Em relação ao motivo para o arquivamento do inquérito policial instaurado, pode-se inferir que, com base nas provas periciais obtidas, as autoridades competentes constataram a aplicação do instituto penal da exclusão de punibilidade, conforme previsto no artigo 107, inciso I, do Código Penal. Diz ele que “art. 107. - Extingue-se a punibilidade: I - pela morte do agente;”37. Fernando Capez destrincha o tema com aptidão única:
A extinção da punibilidade no caso de morte do agente decorre de dois princípios básicos: mors omnia solvit 267 (a morte tudo apaga) e o de que nenhuma pena passará da pessoa do delinquente (art. 5º, XLV, 1ª parte, da CF). O critério legal proposto pela medicina é a chamada morte cerebral, nos termos da Lei n. 9.434/97, que regula a retirada e transplante de órgãos (vide art. 17. do Dec. n. 9.175/2017 que regulamenta essa lei).

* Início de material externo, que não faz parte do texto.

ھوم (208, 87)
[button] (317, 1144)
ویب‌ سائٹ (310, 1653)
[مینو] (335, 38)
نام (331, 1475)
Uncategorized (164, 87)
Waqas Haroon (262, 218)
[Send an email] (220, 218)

Deste modo, é nesse momento que a pessoa deve ser declarada morta, autorizando-se, por atestado médico, o registro do óbito no Cartório de Registro Civil das Pessoas Naturais.
(i) Agente significa indiciado, réu ou sentenciado, uma vez que essa causa extintiva pode ocorrer em qualquer momento da persecução penal, desde a instauração do inquérito até o término da execução da pena.
[...] (viii) A declaração de extinção da punibilidade pelo juiz exige a prévia manifestação do Ministério Público (CPP, art. 62). (CAPEZ, 2023, p. 250. e 251, E-book.)
No início do tópico 4 deste estudo, destacou-se que o Ministério Público se manifestou favoravelmente ao arquivamento do inquérito policial, justificando essa decisão com base na robustez do conjunto probatório obtido. As provas periciais e testemunhais reunidas durante a investigação forneceram indícios consistentes de uma tentativa de homicídio, na qual Priscila foi identificada como autora dos disparos, enquanto Paulo Bilynskyj, por sua vez, foi caracterizado como vítima inequívoca do evento. Esse posicionamento do Ministério Público reflete a análise criteriosa do material probatório, que permitiu um esclarecimento das circunstâncias do ocorrido.
A conclusão das autoridades competentes quanto à autoria dos disparos, atribuindo a conduta delitiva a Priscila, fundamenta-se nos vestígios químicos e balísticos encontrados, os quais, aliados às demais evidências colhidas, corroboram a tese de que Bilynskyj não foi o autor dos disparos, mas, de fato, o alvo deles. Essa determinação revela-se crucial na construção da narrativa dos fatos, pois desqualifica qualquer hipótese de autolesão por parte da vítima, reforçando a conclusão de tentativa de homicídio direcionada à autora apontada. Nesse sentido, a manifestação do Ministério Público pela exclusão da culpabilidade de Bilynskyj se encontra respaldada pela análise objetiva e criteriosa dos elementos materiais e indiciários.
Contudo, com o suicídio de Priscila, desaparece a possibilidade de aplicação de sanção penal à autora, uma vez que a morte do agente que cometeu fato típico, ilícito e culpável resulta na extinção da punibilidade, conforme previsto pelo Código Penal. Esse dispositivo legal visa, entre outros fundamentos, a inutilidade da pena em relação a um agente falecido, cuja capacidade de cumprimento de pena inexiste. Assim, o arquivamento do inquérito, motivado pela ausência de possibilidade de responsabilização penal, encerra formalmente a questão, impedindo que eventuais sanções sejam impostas à autora dos disparos, em conformidade com os ditames penais estabelecidos.